For hedichiums, it is better to use complex universal fertilizers. This plant can be grown with long-acting fertilizers added to the soil during transplantation.
Trimming and forming hedichia
In fact, compulsory pruning comes down to sanitation. Faded peduncles and dry leaves are regularly removed from hedichia. After flowering, it is advisable to cut the shoots at a height of about 10 cm.
Hedichium transplant and substrate
Hedichia should be transplanted only as necessary. Tuberous roots produce new processes, the plant develops the substrate and grows, gradually expanding. The larger the hedichium, the more attractive it is. Therefore, plants are planted in large containers and allow them to develop freely. A transplant is carried out only when the entire substrate is mastered. It is best to hold it at the beginning of active growth, in early spring.
For hedichium, any breathable, light, fertile soil is suitable. A neutral reaction is preferred; the plant reacts equally oppressed to acidic or calcareous soils. If the soil is mixed independently, then equal parts of sand, humus, leaf, turf soil and peat can be combined. Loosening additives will reduce the risk of soil compaction and acidification during heavy irrigation.
These are large and constantly growing plants requiring large containers. The minimum size of containers for hedichia is 40-50 cm. You can grow hedichia in large flower-beds, flower boxes and tubs. Preferred containers are the width of which is much higher than the height. The containers must have large openings for water drainage.
When transplanting a hedichium, it is worthwhile not to injure the fleshy thickened roots. Gedihium does not have to be handled, but the plant must be handled carefully. At the bottom of the tank lay a high layer of drainage.
Diseases, pests and growing problems
One of the main advantages of hedichiums is its resistance to pests. Only spider mites annoy this exotism, and even then only if the rules of care are violated and when kept in very dry air. In the vicinity of infected plants, hedichium can be affected by scale insects. Any pests should be treated immediately with insecticide treatment.
The most common problem in growing hedichium is the drying of the ends of the leaves. Greens lose their decorative effect not only in dry air, but also with a lack of potassium or improper feeding.
The lack of flowering in this plant is not necessarily associated with temperature conditions or care, changes in watering or top dressing during the dormant period. Hedichiae do not bloom even when they are in too poor lighting.
The easiest way to propagate spicy lilies is by separation. Hedichium in large quantities forms daughter plants, is constantly growing, and the separation of large "colonies" allows you to get several flowering bushes.Independent plants are very rarely separated, because it will take more than one year to build up a sufficient number of children for lush flowering. At least one strong shoot and powerful roots should remain in each dividend.

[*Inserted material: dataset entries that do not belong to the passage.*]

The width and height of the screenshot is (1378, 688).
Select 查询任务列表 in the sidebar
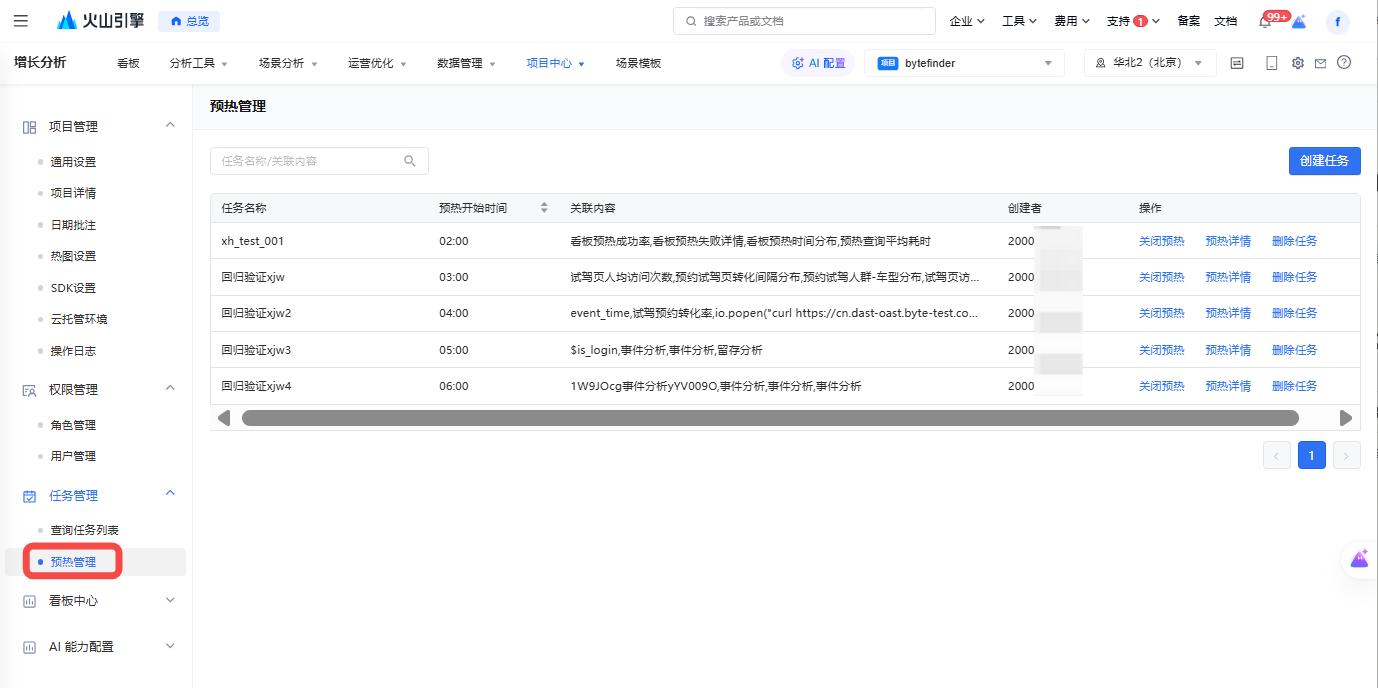click(x=85, y=530)
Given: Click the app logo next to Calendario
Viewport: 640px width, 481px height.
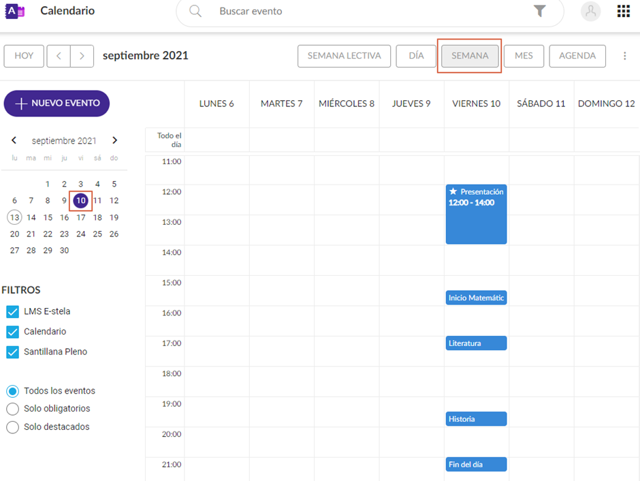Looking at the screenshot, I should (15, 11).
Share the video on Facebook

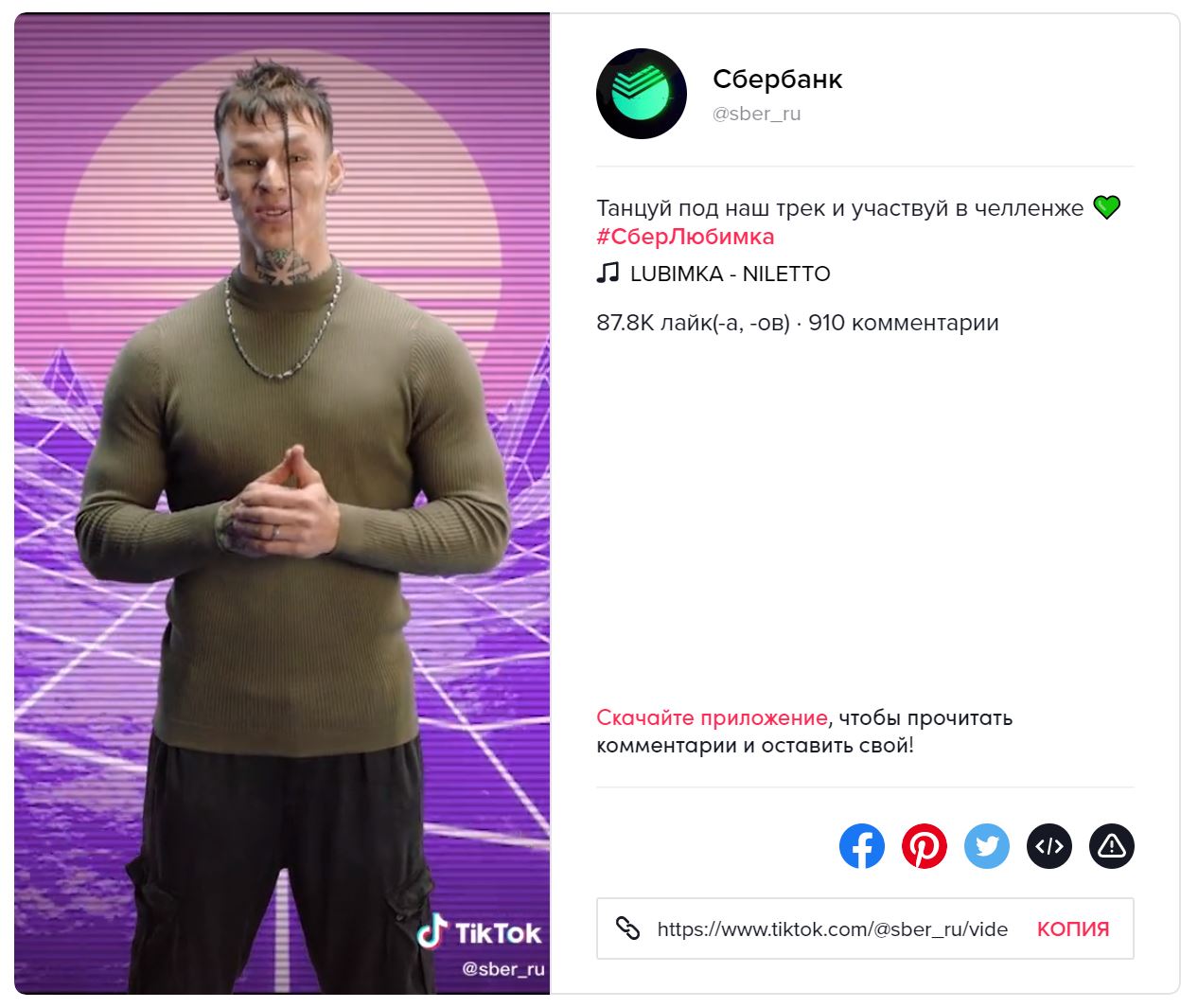coord(861,845)
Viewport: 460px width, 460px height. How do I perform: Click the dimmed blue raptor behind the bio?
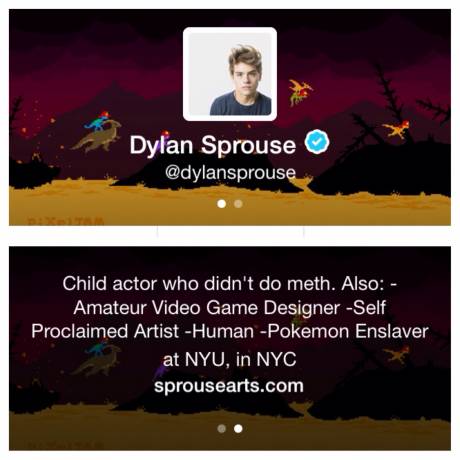[97, 348]
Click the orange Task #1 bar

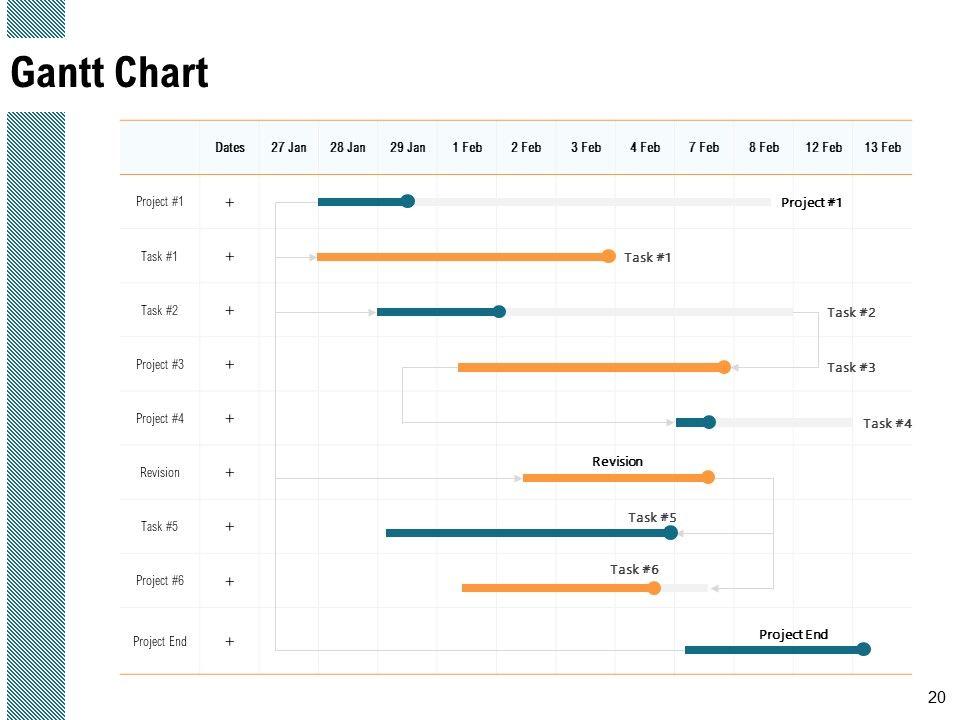(460, 257)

You can grow hedichium from seeds. For this plant, it is advisable to pre-soak them for a day. For sowing, use a sand-peat mixture or combine the substrate and sand in equal parts. Surface sowing on moist soil with a cover of 3-5 mm of the substrate, greenhouse conditions with lower heating and constant high humidity are the main conditions for seed germination. The first shoots can appear only after a few months. The first flowering of hedichium from seeds can be expected no earlier than the third year.